◆ What the exercise asks:
Without reproducing any image, print the listing below exactly.

◆ Task input:
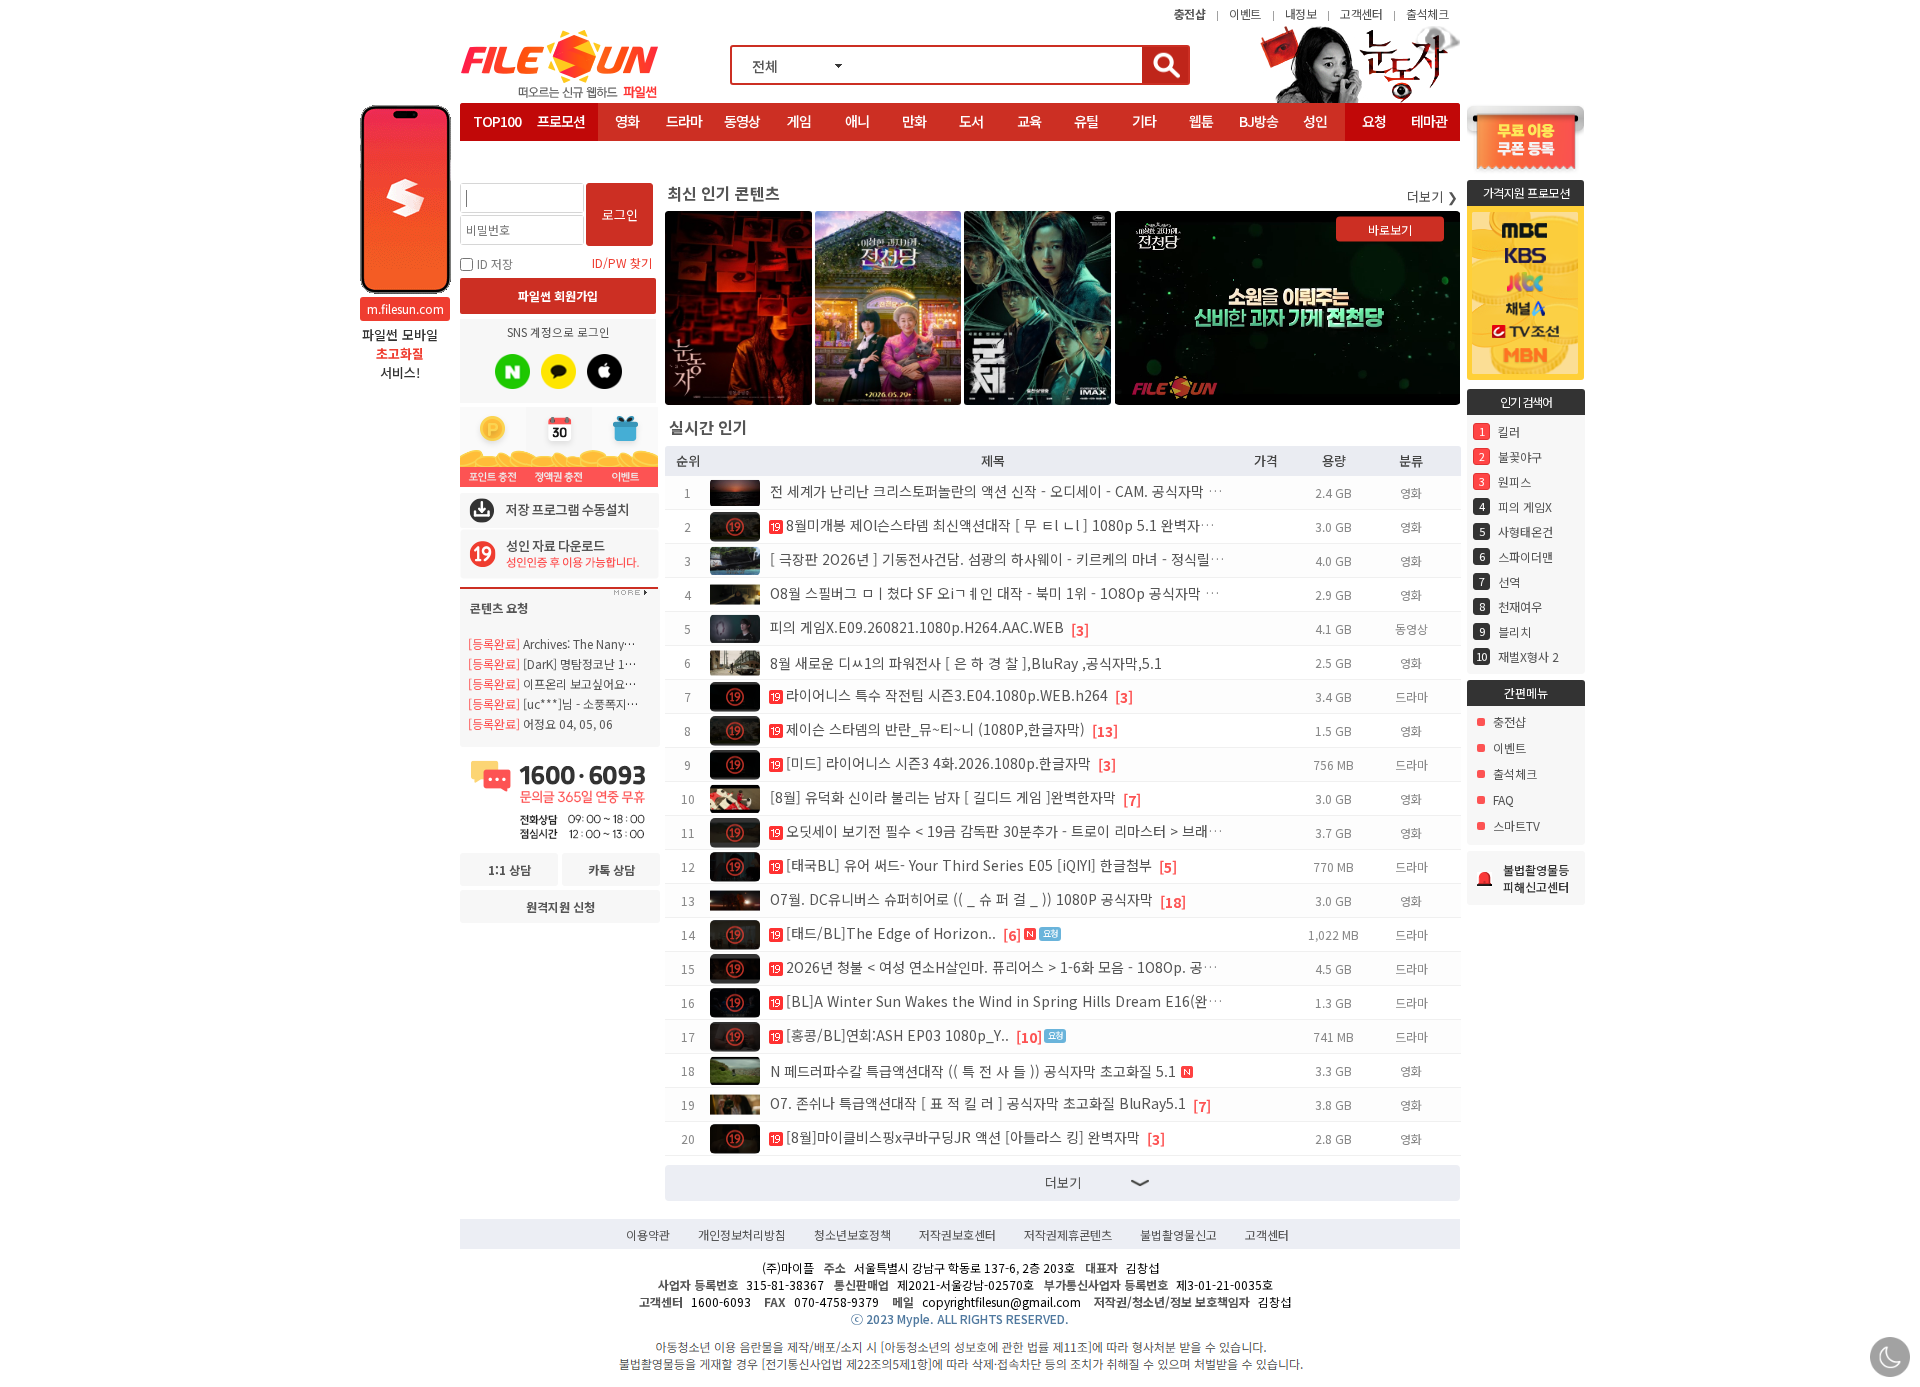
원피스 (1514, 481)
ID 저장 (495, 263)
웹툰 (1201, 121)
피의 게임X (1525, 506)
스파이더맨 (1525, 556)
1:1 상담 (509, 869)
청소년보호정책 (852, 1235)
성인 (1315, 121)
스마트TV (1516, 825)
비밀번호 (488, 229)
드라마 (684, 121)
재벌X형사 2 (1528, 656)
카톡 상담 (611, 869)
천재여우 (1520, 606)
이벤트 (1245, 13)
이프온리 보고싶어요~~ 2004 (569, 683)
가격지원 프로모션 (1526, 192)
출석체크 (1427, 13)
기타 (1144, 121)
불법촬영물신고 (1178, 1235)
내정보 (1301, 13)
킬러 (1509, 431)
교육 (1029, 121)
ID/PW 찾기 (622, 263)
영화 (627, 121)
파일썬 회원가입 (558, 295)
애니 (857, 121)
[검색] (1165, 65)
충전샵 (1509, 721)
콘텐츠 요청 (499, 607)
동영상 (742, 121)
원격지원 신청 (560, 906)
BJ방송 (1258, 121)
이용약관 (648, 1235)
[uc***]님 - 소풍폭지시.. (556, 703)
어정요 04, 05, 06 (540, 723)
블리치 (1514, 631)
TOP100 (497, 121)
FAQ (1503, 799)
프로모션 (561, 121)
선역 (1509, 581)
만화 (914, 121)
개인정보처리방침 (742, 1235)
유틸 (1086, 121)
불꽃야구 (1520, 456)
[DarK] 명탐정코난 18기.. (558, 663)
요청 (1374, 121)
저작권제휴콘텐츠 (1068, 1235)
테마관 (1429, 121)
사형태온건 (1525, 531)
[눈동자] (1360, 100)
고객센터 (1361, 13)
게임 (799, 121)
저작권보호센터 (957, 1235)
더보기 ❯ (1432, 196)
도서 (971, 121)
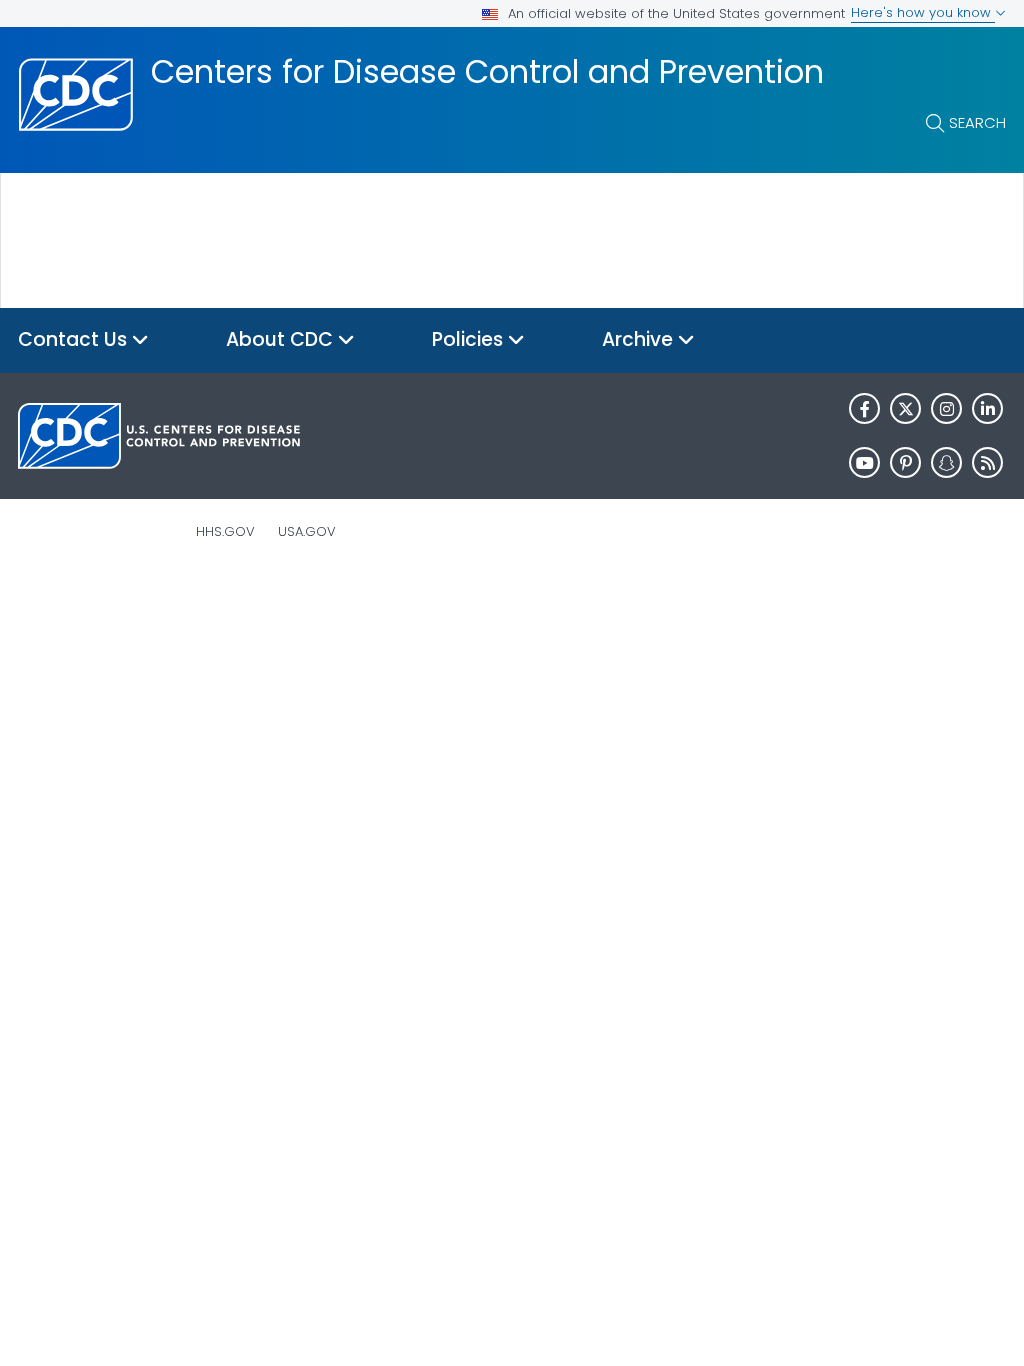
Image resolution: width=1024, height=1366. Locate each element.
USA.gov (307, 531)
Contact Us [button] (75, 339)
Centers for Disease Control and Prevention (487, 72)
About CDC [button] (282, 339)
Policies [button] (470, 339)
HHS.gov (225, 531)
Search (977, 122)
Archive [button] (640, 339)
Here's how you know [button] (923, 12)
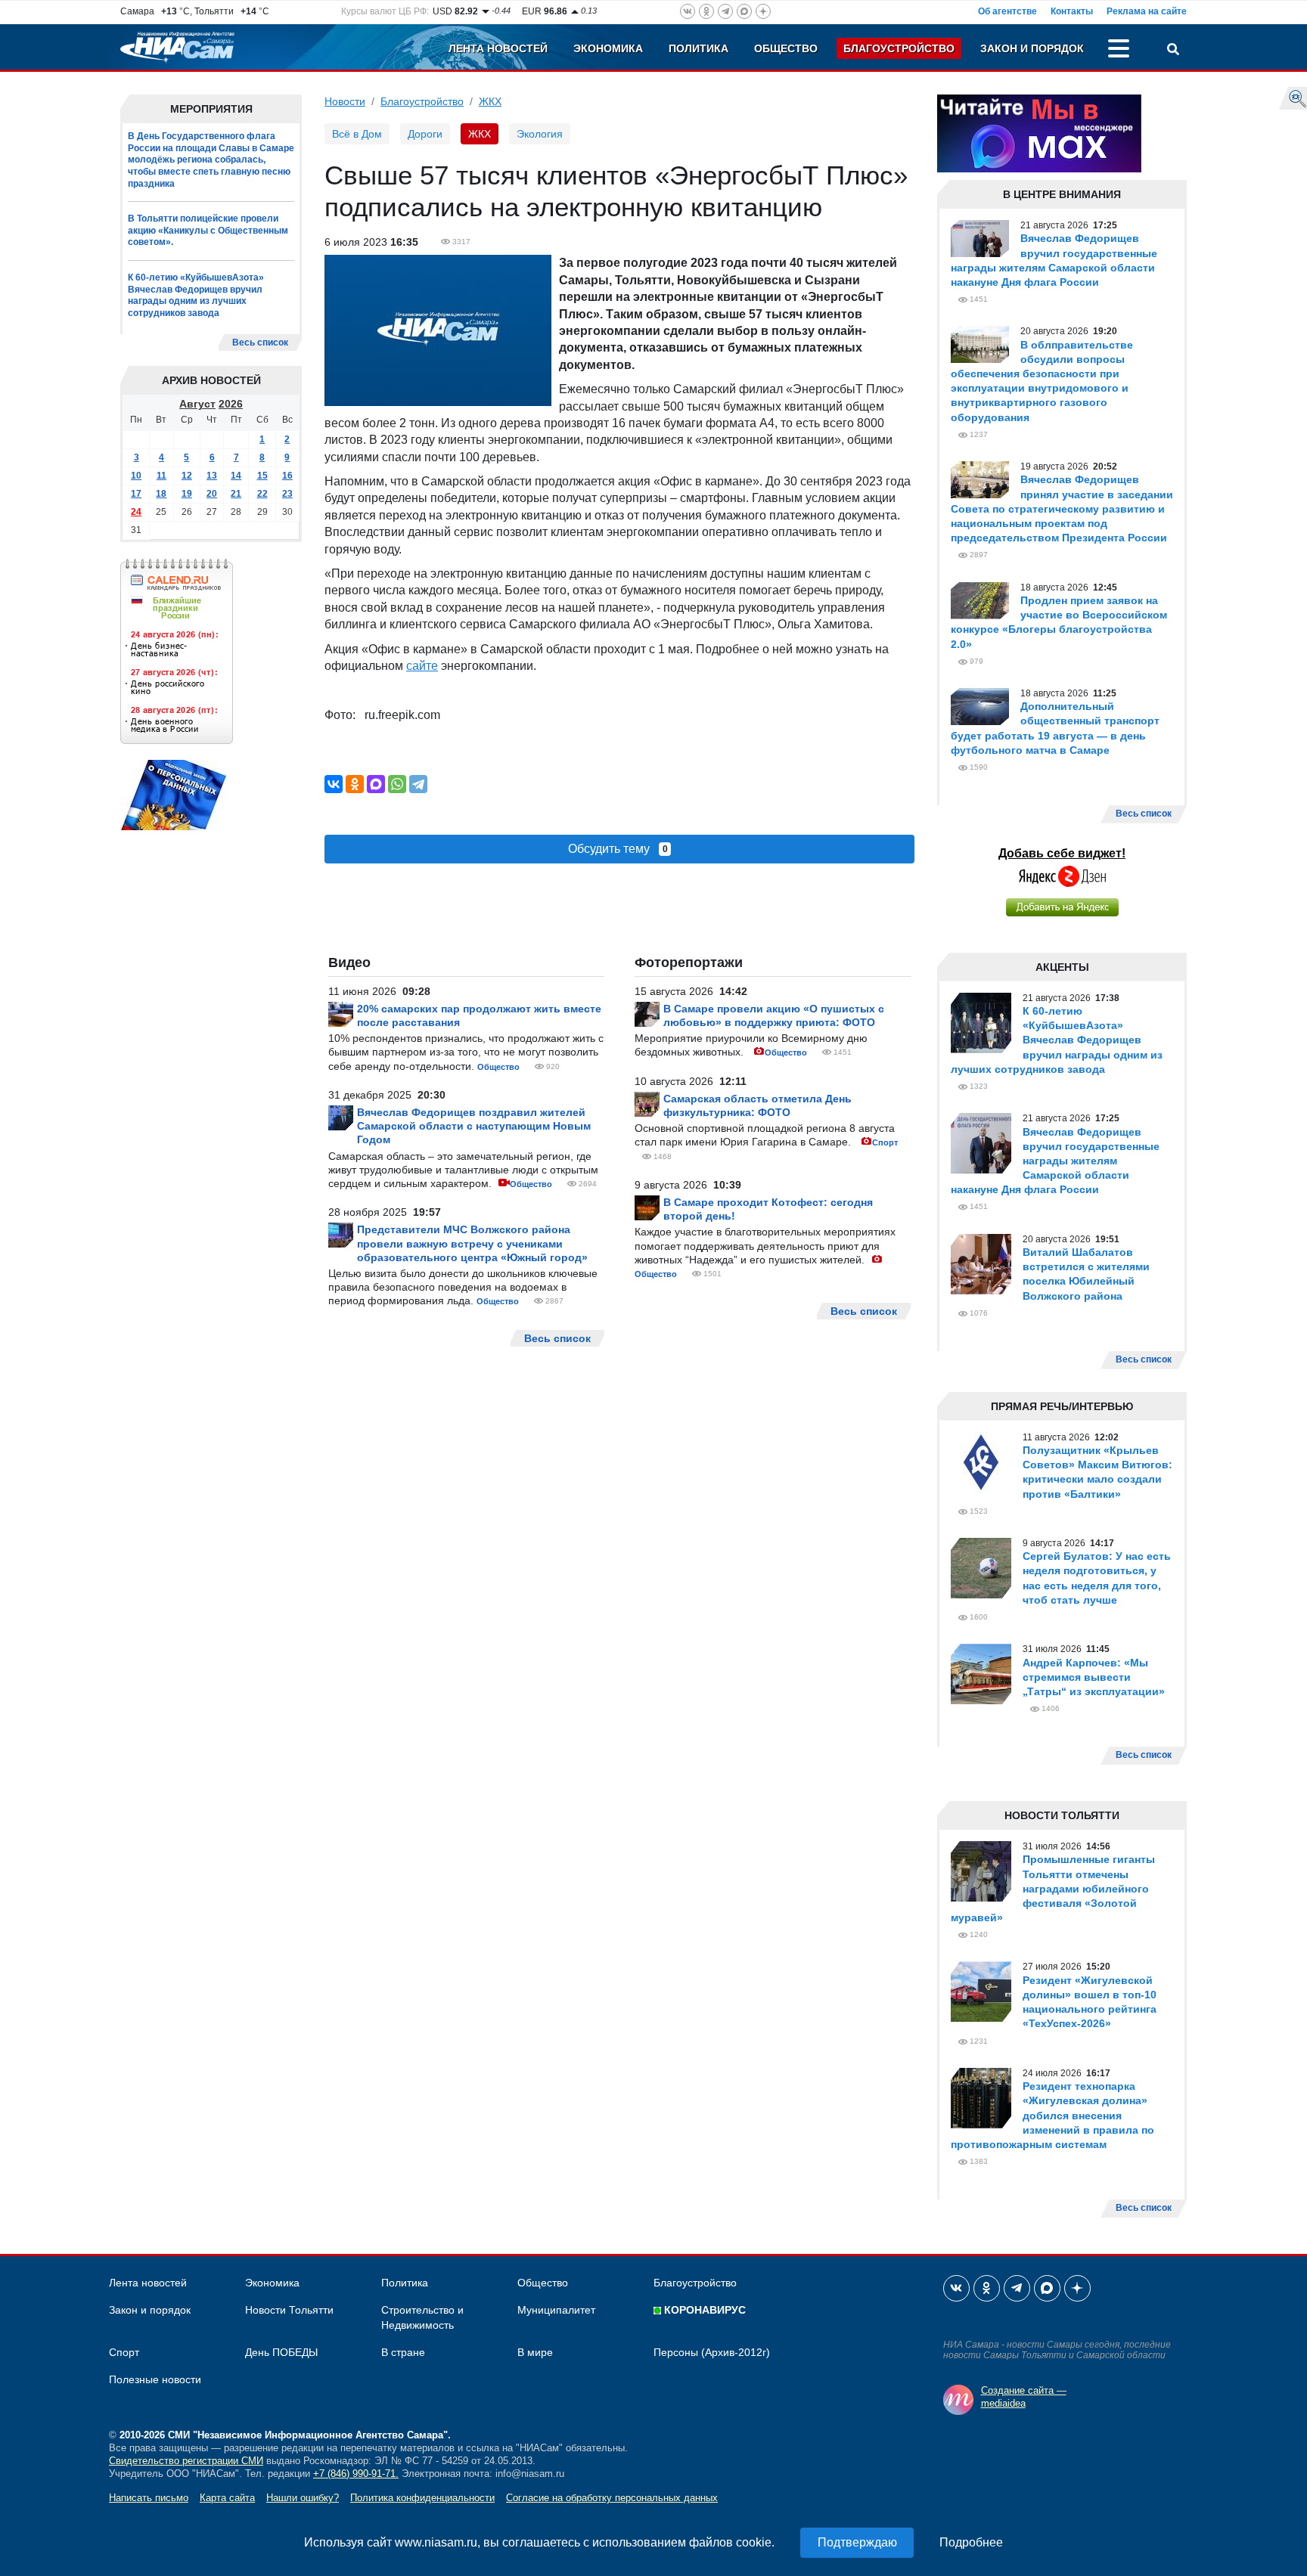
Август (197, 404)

◆ Exercise solution:
원피스 (1514, 481)
ID 저장 (495, 263)
웹툰 (1201, 121)
피의 게임X (1525, 506)
스파이더맨 (1525, 556)
1:1 상담 (509, 869)
청소년보호정책 (852, 1235)
성인 (1315, 121)
스마트TV (1516, 825)
비밀번호 (488, 229)
드라마 (684, 121)
재벌X형사 2 (1528, 656)
카톡 상담 (611, 869)
천재여우 (1520, 606)
이벤트 (1245, 13)
이프온리 보고싶어요~~ 2004 (569, 683)
가격지원 프로모션 (1526, 192)
출석체크 (1427, 13)
기타 (1144, 121)
불법촬영물신고 (1178, 1235)
내정보 (1301, 13)
킬러 (1509, 431)
교육 (1029, 121)
ID/PW 찾기 (622, 263)
영화 (627, 121)
파일썬 회원가입 (558, 295)
애니 (857, 121)
[검색] (1165, 65)
충전샵 (1509, 721)
콘텐츠 요청 (499, 607)
동영상 (742, 121)
원격지원 신청 (560, 906)
BJ방송 (1258, 121)
이용약관 (648, 1235)
[uc***]님 - 소풍폭지시.. (556, 703)
어정요 04, 05, 06 (540, 723)
블리치 (1514, 631)
TOP100 (497, 121)
FAQ (1503, 799)
프로모션 (561, 121)
선역 (1509, 581)
만화 (914, 121)
개인정보처리방침 (742, 1235)
유틸 (1086, 121)
불꽃야구 (1520, 456)
[DarK] 명탐정코난 18기.. (558, 663)
요청 (1374, 121)
저작권제휴콘텐츠 (1068, 1235)
테마관 (1429, 121)
사형태온건 (1525, 531)
[눈동자] (1360, 100)
고객센터 (1361, 13)
게임 (799, 121)
저작권보호센터 (957, 1235)
더보기 ❯ (1432, 196)
도서 (971, 121)
Image resolution: width=1024, height=1366. Locate each element.
USA.gov (307, 531)
Contact Us [button] (75, 339)
Centers for Disease Control and Prevention (487, 72)
About CDC [button] (282, 339)
Policies [button] (470, 339)
HHS.gov (225, 531)
Search (977, 122)
Archive [button] (640, 339)
Here's how you know [button] (923, 12)
Август (197, 404)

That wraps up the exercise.